# [PROBLEM REQUIREMENTS]
From the records below, copy out each line that has the word "column".

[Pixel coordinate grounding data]

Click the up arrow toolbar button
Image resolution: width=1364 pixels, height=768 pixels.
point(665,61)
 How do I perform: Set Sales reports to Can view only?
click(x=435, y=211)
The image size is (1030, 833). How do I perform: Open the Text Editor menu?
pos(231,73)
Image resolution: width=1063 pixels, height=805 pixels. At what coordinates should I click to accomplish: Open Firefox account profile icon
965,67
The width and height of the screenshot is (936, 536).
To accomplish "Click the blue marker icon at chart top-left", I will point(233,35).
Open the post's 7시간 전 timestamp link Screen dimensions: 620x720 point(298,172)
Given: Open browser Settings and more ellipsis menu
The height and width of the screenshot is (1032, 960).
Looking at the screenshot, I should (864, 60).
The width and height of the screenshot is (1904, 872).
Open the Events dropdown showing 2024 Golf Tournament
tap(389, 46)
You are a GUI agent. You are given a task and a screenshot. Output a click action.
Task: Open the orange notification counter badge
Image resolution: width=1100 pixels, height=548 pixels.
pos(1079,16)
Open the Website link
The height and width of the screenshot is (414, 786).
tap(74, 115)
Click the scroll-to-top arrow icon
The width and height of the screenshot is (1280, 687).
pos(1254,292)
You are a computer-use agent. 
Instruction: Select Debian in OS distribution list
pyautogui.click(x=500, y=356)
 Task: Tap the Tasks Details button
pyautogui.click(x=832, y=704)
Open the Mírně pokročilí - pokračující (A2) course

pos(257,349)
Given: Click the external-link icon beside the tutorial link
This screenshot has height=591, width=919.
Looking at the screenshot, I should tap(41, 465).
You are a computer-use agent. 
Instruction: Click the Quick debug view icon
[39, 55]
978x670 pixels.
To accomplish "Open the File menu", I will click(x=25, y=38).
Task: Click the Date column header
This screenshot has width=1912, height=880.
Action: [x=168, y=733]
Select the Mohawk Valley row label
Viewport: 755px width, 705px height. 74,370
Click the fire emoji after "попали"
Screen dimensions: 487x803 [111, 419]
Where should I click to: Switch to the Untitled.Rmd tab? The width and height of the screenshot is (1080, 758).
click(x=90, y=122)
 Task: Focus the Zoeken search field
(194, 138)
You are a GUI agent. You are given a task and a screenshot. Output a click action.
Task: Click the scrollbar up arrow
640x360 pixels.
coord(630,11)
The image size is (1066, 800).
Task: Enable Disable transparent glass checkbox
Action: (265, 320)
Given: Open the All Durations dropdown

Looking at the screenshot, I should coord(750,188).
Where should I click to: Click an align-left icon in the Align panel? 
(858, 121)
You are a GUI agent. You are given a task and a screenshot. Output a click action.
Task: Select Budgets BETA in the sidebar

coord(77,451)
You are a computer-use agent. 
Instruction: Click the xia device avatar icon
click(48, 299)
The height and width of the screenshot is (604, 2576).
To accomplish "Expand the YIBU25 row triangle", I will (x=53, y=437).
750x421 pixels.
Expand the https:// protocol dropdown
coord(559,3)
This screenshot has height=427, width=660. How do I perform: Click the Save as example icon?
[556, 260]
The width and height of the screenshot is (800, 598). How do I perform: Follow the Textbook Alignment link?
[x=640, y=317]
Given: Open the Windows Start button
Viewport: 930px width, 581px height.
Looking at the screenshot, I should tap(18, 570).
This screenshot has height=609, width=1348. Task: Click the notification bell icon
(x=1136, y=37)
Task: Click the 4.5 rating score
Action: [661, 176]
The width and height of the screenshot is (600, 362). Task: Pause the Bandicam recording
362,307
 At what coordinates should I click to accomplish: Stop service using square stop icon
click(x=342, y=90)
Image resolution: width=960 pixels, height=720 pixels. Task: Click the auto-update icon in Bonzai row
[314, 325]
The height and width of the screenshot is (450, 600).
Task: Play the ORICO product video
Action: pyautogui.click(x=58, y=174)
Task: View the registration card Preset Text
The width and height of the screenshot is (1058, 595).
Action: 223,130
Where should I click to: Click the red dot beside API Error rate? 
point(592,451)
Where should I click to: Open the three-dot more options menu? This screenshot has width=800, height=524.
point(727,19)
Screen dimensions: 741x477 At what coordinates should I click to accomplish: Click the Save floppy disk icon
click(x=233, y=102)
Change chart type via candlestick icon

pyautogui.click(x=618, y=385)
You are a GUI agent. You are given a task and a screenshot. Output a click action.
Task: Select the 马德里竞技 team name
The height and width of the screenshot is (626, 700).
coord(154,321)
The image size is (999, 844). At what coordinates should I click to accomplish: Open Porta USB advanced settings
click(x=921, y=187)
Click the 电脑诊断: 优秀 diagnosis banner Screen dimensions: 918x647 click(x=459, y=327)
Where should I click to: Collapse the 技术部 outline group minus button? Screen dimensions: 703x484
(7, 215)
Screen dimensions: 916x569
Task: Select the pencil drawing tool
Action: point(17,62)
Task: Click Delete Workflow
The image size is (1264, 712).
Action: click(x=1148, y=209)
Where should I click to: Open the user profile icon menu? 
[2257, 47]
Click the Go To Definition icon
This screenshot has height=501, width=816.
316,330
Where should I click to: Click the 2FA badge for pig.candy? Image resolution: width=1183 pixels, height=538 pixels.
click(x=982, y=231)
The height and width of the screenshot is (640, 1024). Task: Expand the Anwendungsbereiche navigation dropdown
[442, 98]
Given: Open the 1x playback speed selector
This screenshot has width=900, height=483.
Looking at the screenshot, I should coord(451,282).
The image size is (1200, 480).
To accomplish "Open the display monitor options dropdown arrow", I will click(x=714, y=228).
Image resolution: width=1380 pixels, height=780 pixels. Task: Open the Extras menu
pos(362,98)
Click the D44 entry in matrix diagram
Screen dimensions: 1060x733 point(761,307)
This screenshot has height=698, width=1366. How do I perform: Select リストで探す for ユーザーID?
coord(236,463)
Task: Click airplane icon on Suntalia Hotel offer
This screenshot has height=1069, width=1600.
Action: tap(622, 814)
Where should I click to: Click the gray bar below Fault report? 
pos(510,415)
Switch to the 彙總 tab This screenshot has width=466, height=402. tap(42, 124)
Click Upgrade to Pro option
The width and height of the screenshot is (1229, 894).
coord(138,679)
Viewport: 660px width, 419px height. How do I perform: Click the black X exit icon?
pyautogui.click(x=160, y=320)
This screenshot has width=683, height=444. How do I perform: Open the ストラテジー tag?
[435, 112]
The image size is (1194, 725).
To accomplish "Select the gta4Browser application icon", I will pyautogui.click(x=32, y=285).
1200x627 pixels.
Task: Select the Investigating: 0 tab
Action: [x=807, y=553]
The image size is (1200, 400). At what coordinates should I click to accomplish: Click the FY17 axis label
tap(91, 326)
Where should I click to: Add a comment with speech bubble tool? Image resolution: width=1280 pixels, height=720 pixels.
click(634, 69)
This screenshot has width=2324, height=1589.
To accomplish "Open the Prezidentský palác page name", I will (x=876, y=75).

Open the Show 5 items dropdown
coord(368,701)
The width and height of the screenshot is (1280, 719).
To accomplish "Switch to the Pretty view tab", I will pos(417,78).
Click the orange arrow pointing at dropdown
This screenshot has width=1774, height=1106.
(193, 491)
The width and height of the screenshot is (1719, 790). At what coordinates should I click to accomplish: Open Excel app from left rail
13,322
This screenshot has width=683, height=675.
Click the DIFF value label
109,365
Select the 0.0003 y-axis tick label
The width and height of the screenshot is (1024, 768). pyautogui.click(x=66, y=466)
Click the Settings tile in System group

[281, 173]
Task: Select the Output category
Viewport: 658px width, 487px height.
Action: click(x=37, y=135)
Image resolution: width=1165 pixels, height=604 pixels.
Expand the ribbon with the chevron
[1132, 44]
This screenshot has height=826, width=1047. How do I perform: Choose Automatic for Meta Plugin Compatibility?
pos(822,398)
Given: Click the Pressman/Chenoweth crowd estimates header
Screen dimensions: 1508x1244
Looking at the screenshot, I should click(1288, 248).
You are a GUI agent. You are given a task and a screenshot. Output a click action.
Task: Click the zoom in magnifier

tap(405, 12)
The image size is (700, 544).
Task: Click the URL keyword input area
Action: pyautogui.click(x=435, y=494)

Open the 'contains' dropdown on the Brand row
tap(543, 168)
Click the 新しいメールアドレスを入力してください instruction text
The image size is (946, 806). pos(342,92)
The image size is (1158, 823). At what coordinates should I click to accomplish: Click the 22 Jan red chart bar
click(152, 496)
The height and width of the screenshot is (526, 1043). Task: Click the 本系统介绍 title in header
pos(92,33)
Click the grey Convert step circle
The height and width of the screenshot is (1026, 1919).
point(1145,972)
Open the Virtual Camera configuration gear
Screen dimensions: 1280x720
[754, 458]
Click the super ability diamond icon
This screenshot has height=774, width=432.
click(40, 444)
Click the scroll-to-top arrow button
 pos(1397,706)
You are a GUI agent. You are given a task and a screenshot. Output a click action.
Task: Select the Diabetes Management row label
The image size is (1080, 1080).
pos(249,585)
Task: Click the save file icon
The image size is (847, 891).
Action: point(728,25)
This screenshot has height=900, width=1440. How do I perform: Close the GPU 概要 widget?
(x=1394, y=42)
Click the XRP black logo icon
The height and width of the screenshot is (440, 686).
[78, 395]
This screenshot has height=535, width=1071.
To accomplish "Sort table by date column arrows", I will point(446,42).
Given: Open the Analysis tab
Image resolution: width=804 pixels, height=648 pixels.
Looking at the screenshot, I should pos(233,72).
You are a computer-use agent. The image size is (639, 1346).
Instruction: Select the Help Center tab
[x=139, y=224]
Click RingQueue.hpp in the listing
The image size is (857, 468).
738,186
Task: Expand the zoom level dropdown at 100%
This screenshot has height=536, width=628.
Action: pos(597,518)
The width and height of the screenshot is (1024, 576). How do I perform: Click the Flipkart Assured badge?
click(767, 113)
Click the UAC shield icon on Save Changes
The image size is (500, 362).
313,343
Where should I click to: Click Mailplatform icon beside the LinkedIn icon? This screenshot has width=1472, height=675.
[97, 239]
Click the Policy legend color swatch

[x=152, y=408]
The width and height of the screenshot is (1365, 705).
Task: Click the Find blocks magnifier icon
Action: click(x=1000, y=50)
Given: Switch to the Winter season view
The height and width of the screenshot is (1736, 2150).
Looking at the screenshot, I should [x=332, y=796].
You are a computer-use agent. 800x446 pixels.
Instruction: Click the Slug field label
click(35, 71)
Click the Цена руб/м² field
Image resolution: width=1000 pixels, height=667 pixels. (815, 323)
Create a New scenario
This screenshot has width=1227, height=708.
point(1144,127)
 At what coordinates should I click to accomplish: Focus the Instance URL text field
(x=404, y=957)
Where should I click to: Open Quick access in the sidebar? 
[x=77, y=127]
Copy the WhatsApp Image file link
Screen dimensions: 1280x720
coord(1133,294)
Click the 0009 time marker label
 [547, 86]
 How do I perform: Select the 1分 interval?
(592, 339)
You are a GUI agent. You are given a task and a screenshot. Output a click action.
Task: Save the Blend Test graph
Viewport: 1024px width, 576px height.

# [WRITTEN SOLUTION]
Task: Click the Date column header
To accomplish "Sort table by date column arrows", I will point(446,42).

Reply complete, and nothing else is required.